PASAJE SELECCIONADO >>
┌──
La búsqueda de dulces tras la tristeza: un análisis científico
por Gonzalo Balderrama
10 de septiembre de 2026

Es común que, tras un día complicado, sintamos el impulso de comer chocolate, galletas o cualquier otro dulce. Esta necesidad no es solo una cuestión de antojo, sino que se puede entender desde una perspectiva biológica y psicológica.
Investigadores de la Universidad de Lovaina, en Bélgica, examinaron cómo responde el cuerpo humano al consumir azúcar durante episodios de tristeza. Sus hallazgos aportan claridad sobre la atracción hacia los alimentos dulces en tales momentos.
Mecanismos químicos en juego
Uno de los factores implicados es el triptófano, un aminoácido que juega un papel crucial en la producción de serotonina, un neurotransmisor que influye en el estado de ánimo. Al consumir carbohidratos, se modifica la disponibilidad de triptófano en el cerebro, lo que puede aumentar la producción de serotonina y generar una sensación momentánea de bienestar tras el consumo de dulces.
Para llevar a cabo el estudio, se indujo tristeza en los participantes mediante música melancólica y expresiones faciales. Luego, se les administró azúcar a través de una sonda gástrica sin que supieran lo que estaban ingiriendo. Los resultados mostraron una mejora en el estado de ánimo, indicando que la reacción iba más allá del simple placer del sabor.
Factores emocionales y físicos
Sin embargo, los deseos de consumir azúcar no dependen únicamente de la química cerebral. El estrés, los patrones de alimentación y las restricciones dietéticas también tienen un impacto en estos antojos. Por ejemplo, pasar largo tiempo sin comer o reducir drásticamente la ingesta calórica puede llevar a buscar fuentes rápidas de energía, como los dulces.
└──
Extractos del conjunto de datos
┌──
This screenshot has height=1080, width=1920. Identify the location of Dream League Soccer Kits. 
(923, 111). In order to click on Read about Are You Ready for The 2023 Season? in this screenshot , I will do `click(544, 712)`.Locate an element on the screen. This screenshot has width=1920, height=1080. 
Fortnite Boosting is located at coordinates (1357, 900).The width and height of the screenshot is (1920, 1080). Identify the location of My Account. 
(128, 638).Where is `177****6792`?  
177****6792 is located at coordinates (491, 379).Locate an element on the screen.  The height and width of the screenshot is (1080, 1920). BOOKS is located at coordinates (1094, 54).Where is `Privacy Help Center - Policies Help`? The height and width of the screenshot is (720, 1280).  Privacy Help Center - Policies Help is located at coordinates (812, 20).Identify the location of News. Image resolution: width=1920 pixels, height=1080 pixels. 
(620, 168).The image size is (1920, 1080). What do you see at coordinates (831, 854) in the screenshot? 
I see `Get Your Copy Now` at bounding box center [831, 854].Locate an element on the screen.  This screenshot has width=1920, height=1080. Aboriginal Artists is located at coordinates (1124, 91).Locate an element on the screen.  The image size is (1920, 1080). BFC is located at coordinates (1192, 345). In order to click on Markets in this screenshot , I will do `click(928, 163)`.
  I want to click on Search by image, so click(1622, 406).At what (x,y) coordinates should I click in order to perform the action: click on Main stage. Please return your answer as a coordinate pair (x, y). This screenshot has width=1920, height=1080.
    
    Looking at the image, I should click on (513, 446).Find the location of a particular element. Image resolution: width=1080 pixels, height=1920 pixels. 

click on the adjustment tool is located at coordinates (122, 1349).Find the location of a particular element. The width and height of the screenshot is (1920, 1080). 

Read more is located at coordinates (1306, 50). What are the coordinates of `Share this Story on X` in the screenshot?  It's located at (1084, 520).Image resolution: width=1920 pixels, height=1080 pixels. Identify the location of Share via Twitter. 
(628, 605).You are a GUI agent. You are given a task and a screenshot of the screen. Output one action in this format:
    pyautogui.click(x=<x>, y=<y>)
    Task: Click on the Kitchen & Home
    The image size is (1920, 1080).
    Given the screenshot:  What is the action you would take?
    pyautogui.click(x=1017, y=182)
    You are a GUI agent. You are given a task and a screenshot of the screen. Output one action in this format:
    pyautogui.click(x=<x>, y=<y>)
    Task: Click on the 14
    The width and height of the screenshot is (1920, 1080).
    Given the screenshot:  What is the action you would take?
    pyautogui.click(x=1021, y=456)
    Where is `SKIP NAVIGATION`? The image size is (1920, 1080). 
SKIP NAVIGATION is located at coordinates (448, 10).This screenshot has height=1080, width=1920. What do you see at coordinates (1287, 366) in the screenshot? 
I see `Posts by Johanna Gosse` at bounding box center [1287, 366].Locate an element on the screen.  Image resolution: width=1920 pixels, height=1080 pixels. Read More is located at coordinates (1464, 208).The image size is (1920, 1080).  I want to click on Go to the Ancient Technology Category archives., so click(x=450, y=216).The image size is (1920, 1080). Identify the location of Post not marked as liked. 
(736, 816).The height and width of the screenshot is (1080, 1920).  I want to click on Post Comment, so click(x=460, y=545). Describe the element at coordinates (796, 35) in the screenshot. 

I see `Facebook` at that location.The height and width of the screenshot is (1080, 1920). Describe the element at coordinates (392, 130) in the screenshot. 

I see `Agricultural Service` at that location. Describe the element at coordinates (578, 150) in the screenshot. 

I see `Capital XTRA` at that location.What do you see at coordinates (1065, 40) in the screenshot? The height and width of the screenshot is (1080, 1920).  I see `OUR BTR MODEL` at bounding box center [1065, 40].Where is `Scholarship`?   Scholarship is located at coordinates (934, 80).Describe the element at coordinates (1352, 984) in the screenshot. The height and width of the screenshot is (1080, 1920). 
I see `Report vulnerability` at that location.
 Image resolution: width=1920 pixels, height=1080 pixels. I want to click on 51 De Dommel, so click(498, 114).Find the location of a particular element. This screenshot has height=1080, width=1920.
└──
QUÉ HACER >>
a) Según el artículo sobre los dulces y la tristeza, ¿qué universidad realizó el estudio?
b) Devuelve el fragmento del artículo sobre los dulces y la tristeza que va desde "Para llevar a" hasta "placer del sabor.", copiado sin ningún cambio.
c) Prosigue el artículo sobre los antojos de dulce tras la tristeza a partir de su último párrafo.
No hace falta consultar los registros.

RESULTADOS >>
a) La Universidad de Lovaina, en Bélgica.

b)
Para llevar a cabo el estudio, se indujo tristeza en los participantes mediante música melancólica y expresiones faciales. Luego, se les administró azúcar a través de una sonda gástrica sin que supieran lo que estaban ingiriendo. Los resultados mostraron una mejora en el estado de ánimo, indicando que la reacción iba más allá del simple placer del sabor.

c)
Adicionalmente, en situaciones de estrés, las hormonas como el cortisol juegan un papel significativo en la respuesta del cuerpo ante la tensión, lo que puede intensificar el deseo de consumir alimentos azucarados.
Aunque la ingesta de dulces pueda brindar alivio temporal, no es una solución viable para afrontar la tristeza o el estrés. Un consumo elevado y recurrente de azúcares puede llevar a una alimentación desequilibrada y aumentar el riesgo de problemas de salud a largo plazo.
Por lo tanto, es fundamental mantener una dieta equilibrada y no depender de los dulces para regular nuestras emociones. Priorizar comidas que incluyan proteínas, fibra, frutas, verduras y grasas saludables, así como mantener horarios de alimentación regulares y desarrollar estrategias efectivas para manejar el estrés, son pasos esenciales para un bienestar integral.
En conclusión, el fenómeno del "antojo emocional" tiene múltiples explicaciones. Nuestro cerebro y cuerpo tienden a buscar energía y placeres en momentos difíciles, pero es crucial reconocer esta relación para tomar decisiones alimenticias más conscientes y saludables.